À Lille, des collages féministes pour se réapproprier la rue

collage du Collectif collages féministes Lille

En se baladant dans les rues de Lille, vous avez sans doute aperçu de grandes feuilles blanches sur lesquelles sont peints des slogans en lettres noires ou rouges, affichées sur les murs. Derrière elles se trouve le collectif “Collages féministes Lille”. Rencontre avec une colleuse lilloise. 

Sous l’impulsion du mouvement #MeToo, le collage est une méthode d’action qui s’est développée ces derniers temps, en particulier dans les grandes villes de l’Hexagone. La parole se libère, des mouvements et collectifs émergent. Né l’année dernière en réponse à la hausse des féminicides, le collectif de collage lillois agit dans l’ombre pour marquer les esprits. Une colleuse a accepté de nous éclairer sur ces actions qui fleurissent dans la capitale des Flandres.

Une “désinvisibilisation” des inégalités et des discriminations

Le collectif “Collages féministes Lille” se dit “intersectionnel et inclusif”. Mais qu’est-ce que cela veut dire ? “Le mot intersectionnel vient des mouvements de Black feminismdes années 1960-1970, nous explique notre colleuse anonyme. Les femmes noires subissaient alors deux types de discrimination à la fois : le sexisme et le racisme. L’intersectionnalité et l’inclusivité permettent d’aller au-delà de la notion de féminisme en combattant, par extension, le racisme, l’homophobie, la transphobie, la putophobie, l’autismophobie et la pédocriminalité. Le collectif dont les collages parent les murs de la ville est composé de toute personne souhaitant participer hormis les hommes cis. Pour éviter une mauvaise inclusion des personnes transgenres et non-binaires, chacun met le prénom qu’il souhaite que les autres membres utilisent sur le groupe de discussion.
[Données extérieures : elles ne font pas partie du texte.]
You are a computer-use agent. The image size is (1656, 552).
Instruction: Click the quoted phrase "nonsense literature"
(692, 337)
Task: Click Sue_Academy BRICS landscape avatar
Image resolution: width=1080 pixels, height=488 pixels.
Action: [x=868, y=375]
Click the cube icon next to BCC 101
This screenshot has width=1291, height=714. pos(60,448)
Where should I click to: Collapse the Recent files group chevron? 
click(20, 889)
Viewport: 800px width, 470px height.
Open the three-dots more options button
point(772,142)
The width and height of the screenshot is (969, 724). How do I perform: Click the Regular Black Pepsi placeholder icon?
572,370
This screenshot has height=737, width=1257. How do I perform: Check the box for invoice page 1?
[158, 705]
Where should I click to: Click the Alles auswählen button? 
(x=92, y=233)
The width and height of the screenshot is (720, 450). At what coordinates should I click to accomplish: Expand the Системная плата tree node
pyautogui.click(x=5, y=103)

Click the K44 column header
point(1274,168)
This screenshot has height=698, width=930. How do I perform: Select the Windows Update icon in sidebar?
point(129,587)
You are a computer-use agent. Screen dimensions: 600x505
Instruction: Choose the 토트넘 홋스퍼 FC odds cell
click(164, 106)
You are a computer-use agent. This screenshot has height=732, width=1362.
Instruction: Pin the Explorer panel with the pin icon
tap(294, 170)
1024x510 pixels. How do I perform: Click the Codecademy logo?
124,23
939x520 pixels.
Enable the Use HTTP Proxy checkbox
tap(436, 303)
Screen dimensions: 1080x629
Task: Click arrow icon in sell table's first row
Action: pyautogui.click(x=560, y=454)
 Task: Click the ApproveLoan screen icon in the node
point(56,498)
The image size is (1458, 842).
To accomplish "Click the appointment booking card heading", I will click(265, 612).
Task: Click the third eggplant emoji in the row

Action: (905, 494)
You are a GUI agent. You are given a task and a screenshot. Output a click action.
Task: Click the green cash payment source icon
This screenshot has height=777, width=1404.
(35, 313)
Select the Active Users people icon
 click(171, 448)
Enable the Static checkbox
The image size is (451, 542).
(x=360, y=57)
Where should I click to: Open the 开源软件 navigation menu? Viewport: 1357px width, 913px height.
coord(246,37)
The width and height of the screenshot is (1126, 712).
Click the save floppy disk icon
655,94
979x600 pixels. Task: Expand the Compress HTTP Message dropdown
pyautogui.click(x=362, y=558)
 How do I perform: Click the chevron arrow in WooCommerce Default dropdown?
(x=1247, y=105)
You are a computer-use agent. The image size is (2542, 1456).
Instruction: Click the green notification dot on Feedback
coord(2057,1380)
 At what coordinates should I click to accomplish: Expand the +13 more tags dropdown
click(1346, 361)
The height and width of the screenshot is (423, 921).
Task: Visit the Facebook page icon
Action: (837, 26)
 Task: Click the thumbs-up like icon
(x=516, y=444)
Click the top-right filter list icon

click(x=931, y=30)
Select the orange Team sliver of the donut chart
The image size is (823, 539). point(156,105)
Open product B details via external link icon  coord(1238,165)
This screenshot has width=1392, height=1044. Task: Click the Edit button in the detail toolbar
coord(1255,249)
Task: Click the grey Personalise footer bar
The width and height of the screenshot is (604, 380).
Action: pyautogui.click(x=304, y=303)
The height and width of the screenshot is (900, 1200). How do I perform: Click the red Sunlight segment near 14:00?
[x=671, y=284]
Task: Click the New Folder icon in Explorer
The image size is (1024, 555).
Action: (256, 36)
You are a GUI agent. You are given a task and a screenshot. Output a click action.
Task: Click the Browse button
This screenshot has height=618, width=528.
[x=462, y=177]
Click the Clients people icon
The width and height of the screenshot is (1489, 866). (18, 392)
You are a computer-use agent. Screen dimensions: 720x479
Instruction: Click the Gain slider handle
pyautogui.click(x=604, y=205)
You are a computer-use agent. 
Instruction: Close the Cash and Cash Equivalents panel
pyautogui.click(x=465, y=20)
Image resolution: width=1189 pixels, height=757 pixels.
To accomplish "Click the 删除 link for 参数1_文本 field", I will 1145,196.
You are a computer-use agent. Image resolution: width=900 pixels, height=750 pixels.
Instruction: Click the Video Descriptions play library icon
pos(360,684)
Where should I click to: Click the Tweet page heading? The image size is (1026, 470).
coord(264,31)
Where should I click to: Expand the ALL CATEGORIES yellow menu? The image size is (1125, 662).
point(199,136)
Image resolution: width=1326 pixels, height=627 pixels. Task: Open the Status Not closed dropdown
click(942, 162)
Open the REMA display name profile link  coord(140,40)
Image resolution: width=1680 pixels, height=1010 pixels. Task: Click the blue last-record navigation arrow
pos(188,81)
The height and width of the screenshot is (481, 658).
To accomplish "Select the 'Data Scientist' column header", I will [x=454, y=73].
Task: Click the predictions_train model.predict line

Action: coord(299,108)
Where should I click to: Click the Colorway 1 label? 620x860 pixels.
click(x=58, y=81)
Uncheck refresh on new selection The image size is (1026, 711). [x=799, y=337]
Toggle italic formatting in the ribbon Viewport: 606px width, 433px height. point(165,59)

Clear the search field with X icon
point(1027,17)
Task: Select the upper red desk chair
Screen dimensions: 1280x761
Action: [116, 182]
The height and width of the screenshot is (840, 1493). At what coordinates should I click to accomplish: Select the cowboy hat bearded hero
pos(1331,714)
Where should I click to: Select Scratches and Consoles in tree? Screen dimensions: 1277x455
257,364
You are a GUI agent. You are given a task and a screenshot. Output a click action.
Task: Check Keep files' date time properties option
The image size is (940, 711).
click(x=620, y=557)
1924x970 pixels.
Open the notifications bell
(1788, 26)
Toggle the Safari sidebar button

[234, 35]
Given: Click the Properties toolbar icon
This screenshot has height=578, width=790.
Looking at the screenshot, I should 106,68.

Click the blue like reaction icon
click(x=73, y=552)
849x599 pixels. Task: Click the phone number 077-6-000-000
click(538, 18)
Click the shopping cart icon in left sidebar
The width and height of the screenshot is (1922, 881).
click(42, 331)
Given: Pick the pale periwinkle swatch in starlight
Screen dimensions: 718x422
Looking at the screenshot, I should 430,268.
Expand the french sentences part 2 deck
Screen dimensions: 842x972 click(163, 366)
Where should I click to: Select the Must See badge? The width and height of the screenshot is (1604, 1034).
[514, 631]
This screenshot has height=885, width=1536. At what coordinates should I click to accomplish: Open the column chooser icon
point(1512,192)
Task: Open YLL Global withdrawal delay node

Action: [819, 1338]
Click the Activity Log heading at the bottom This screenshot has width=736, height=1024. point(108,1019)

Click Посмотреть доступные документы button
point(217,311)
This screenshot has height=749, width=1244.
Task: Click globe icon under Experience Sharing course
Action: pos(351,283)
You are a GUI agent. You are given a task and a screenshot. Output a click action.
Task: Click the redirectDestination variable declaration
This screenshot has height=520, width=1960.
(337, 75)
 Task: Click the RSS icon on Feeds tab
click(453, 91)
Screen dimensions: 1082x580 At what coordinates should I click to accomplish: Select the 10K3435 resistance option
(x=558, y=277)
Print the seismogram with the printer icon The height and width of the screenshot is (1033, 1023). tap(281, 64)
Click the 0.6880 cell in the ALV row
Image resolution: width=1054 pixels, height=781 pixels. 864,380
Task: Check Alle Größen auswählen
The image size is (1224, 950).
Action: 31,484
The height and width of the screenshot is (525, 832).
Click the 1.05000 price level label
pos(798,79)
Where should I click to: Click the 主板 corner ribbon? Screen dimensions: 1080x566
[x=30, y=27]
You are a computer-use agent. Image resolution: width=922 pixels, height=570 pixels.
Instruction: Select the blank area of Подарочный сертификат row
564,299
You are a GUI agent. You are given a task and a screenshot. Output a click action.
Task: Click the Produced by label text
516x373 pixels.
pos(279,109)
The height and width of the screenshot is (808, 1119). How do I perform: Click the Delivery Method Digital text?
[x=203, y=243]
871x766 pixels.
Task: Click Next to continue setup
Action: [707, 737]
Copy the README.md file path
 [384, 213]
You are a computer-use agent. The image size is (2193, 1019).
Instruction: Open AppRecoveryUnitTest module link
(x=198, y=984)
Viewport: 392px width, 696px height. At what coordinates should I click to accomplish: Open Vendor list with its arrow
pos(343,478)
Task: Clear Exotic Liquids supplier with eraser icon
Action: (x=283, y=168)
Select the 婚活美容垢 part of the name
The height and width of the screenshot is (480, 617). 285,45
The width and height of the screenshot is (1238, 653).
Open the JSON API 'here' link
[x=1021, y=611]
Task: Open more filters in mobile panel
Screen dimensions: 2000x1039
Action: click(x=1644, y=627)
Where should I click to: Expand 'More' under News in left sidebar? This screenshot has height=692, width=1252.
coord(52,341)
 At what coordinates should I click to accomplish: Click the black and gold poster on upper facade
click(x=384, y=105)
“Nous voulons que les inégalités et les discriminations, quelles qu’elles soient, ne soient plus invisibilisées, poursuit-elle. En collant dans la rue, tout le monde voit ce que l’on fait.” Agir dans l’ombre, sans que personne ne sache qui colle, tout en voyant les collages partout dans les rues, est un atout majeur. “Cela peut donner de la force à d’autres personnes victimes de sexisme, de violences ou d’autres discriminations, sentir qu’iels ne sont pas seul.x.es.” Un autre privilège de ce mode d’action est la mise en lumière de ses opposants. “Lorsque quelqu’un arrache un collage, cela se voit ; cela prouve que des personnes ne veulent pas entendre parler des discriminations.” Certains collages ne restent pas plus d’une nuit. Mais le collectif est téméraire. Malgré les tentatives de réduction au silence, il continue à coller. La colleuse lilloise confie que les collages l’ont aidée à se réapproprier la rue car après avoir subi des agressions ou du harcèlement de rue, il peut être difficile de penser que l’on a le droit d’être dans la rue, qu’elle nous “appartient”.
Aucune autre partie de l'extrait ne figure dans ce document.